## Direction
Find every line in the entries below that contains the word "click", and copy each of those lines in full.

## Given data
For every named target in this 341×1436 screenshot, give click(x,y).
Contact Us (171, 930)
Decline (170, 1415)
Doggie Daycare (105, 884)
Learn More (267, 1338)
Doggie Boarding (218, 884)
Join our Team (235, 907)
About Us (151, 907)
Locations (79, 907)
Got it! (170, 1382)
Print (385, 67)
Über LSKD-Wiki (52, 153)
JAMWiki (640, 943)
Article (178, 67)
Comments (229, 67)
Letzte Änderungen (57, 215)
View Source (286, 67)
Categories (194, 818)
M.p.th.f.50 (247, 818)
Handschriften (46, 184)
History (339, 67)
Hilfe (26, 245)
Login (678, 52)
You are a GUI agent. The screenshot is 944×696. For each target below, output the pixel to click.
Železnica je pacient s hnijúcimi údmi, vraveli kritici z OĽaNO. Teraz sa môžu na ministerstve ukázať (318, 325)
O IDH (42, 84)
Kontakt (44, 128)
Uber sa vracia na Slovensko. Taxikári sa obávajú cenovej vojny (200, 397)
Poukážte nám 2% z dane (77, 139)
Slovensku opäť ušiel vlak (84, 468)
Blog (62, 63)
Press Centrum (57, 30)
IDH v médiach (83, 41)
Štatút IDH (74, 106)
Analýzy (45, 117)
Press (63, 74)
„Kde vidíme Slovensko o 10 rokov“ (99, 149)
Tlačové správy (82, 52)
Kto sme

## Answer below
For every named target in this 341×1436 screenshot, give click(x,y).
You are a GUI agent. The screenshot is 944×696. For each target below, output the pixel to click.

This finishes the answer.